Em casa, vimos que tudo doía (e,
em nós, a alma) mas nunca houve um lamento, uma queixa, um sinal de que ali
morava o bicho papão que a levou. Nunca. Em segundo algum.
Em casa, sem a minha Mãe,
soubemos que nunca nada iria ser da mesma forma. E não foi. Não será.
Sonho connosco muitas noites e
acordo na dúvida. Tenho de abrir os olhos e confirmar que a minha Mãe já morreu
e que foi mais um sonho.
A minha Maria é-o (muito) pela
minha Mãe. Coincidiram as vontades aqui em casa e assim foi. Não sei se nos vê
(dez anos depois há ainda muito por ultrapassar) mas sei que nos acompanha. Sei
que teria orgulho no nariz empinado da Mimi, na sua reação rápida e na
ligeireza com que encara os desafios e os obstáculos. Há barreira? Vamos
contornar.
Sei que teria orgulho de que lhe
tivesse seguido os passos e de que goste (quase) tanto de ensinar como ela. Com a
certeza de que nunca o farei de forma tão conseguida.

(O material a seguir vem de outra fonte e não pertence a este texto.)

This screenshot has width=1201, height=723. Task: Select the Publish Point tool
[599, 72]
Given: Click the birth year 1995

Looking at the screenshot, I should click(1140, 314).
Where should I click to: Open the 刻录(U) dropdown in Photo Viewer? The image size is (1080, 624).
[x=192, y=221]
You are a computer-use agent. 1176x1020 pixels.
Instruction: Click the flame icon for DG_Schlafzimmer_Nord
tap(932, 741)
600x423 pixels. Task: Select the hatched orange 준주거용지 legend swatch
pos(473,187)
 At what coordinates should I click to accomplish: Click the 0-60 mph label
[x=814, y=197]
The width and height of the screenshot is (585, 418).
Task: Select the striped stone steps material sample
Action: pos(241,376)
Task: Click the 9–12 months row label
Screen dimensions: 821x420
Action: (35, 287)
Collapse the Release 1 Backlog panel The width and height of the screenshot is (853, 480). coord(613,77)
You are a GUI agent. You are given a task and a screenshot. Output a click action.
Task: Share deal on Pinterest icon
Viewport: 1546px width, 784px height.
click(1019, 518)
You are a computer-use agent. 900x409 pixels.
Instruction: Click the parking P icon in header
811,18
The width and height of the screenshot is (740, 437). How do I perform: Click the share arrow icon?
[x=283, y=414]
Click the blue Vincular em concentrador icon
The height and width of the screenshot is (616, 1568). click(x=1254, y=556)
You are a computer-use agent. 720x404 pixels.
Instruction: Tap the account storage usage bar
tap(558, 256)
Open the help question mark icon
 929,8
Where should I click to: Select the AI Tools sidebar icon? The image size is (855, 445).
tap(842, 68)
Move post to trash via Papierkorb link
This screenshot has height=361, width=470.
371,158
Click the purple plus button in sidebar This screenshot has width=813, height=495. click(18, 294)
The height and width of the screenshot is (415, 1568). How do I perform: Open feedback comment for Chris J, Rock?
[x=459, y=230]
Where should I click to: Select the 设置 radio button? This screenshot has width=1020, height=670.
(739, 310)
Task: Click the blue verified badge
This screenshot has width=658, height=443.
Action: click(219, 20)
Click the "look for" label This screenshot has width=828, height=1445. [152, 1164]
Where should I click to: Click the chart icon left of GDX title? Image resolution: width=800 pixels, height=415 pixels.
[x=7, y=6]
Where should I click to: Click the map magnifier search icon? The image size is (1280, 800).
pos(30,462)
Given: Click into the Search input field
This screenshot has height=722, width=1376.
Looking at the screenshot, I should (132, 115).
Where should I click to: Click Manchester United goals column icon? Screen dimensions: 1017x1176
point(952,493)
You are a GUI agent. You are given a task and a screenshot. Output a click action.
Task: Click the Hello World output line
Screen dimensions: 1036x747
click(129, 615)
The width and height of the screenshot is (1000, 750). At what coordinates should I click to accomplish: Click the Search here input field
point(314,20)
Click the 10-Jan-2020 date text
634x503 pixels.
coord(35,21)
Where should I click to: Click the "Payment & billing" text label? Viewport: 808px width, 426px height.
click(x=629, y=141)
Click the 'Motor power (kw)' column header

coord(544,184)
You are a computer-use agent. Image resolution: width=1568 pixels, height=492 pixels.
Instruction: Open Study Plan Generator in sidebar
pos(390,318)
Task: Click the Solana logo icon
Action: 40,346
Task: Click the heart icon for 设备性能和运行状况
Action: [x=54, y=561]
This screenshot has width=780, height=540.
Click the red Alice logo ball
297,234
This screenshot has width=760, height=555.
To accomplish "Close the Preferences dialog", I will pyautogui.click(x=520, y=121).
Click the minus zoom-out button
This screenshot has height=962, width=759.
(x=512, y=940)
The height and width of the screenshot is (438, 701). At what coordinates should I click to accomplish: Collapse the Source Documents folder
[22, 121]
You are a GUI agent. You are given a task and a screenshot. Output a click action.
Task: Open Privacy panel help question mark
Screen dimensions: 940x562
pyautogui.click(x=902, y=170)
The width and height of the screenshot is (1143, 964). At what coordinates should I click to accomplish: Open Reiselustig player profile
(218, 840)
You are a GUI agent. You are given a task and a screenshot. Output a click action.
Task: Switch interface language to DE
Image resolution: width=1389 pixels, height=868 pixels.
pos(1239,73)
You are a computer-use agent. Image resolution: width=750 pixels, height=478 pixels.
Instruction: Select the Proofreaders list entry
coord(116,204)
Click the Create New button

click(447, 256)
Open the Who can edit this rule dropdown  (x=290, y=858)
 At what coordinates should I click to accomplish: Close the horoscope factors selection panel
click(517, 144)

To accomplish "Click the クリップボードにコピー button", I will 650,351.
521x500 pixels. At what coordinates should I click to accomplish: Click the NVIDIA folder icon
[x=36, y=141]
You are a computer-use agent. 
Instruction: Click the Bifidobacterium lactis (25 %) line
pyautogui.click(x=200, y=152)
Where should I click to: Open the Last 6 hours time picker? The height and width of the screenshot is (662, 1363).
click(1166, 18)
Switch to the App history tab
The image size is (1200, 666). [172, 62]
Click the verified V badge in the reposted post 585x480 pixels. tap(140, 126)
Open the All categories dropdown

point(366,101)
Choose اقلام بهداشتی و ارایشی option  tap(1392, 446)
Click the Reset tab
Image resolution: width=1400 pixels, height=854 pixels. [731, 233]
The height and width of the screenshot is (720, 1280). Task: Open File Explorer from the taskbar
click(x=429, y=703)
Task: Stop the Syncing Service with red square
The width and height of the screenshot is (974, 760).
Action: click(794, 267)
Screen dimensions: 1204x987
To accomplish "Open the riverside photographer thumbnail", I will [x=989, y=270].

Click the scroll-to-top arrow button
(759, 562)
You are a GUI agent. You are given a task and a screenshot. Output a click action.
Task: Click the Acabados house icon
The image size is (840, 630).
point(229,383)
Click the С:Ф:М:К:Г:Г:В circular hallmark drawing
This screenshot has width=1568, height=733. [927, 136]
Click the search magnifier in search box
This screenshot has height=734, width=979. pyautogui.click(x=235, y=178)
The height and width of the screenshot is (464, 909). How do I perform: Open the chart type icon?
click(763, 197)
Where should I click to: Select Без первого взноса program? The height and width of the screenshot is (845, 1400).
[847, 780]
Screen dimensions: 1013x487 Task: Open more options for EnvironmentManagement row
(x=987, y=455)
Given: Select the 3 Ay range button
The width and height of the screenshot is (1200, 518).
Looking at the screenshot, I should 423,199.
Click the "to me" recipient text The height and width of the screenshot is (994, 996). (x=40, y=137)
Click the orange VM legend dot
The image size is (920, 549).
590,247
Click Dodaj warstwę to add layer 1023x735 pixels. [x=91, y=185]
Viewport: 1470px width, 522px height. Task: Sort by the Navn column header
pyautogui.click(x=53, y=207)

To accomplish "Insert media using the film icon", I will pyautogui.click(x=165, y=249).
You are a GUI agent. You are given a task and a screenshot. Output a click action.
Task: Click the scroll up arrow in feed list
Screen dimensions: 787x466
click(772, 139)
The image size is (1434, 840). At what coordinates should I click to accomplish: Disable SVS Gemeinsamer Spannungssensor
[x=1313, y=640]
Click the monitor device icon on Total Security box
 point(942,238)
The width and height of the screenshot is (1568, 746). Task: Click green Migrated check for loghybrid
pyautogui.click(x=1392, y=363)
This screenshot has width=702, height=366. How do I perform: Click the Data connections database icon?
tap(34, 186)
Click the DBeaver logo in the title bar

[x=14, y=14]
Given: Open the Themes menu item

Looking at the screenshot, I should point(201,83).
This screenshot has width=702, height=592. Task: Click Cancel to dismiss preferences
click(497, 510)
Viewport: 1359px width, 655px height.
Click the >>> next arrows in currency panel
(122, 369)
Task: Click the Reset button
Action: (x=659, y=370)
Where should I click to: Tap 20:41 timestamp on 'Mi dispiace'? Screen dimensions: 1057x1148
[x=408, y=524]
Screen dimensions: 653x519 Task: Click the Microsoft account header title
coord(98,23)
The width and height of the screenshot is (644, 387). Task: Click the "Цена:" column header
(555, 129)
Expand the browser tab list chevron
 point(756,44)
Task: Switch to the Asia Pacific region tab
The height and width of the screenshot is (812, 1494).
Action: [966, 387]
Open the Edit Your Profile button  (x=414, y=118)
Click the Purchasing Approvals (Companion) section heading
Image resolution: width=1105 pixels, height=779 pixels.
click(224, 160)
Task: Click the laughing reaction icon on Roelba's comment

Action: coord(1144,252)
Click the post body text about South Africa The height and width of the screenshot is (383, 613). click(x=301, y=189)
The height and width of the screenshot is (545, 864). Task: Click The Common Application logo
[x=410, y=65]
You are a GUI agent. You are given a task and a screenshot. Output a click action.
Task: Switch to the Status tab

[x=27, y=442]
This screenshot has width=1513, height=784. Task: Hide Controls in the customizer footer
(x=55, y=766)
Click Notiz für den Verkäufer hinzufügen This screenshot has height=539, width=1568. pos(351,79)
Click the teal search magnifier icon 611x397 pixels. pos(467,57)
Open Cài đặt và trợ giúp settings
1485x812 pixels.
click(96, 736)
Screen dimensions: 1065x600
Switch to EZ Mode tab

Sei que teria orgulho de confirmar
que é com o passar dos anos que mais se percebem os valores e as convicções que
nos passou, de forma tranquila, capaz e objetiva. Sem berros ou castigos
severos. Foi, efetivamente, pelo exemplo que crescemos e somos.
Sei que não conseguirei ser um
quarto da Mãe que ela foi, porque eu própria não consigo ser um quarto do bom
que nela habitava. Esforço-me e esforçar-me-ei. E foi para dar sempre o meu
melhor que ela me preparou. Só assim se descansa no final do dia. Eternamente.
Hoje é Dia da Mãe. Não desta mãe
mas da minha Mãe. A que me ensinou tanto de tudo o que sei e do que sou. E me
deu esta vida, tantas pessoas e lugares e cheiros e memórias boas e más. É essa
Mãe que hoje celebro. Onde esteja, na companhia de quem também me faz falta, é
dela este dia. Tal como o são todos os dias da vida que me ensinou a agradecer e
a celebrar. Em família, entre amigos, nos dias bons e nos que a doença leva.
Feliz dia da Mãe. Da minha e de
todas as outras Mães (que, sem dúvida, são mesmo as melhores Mães do mundo).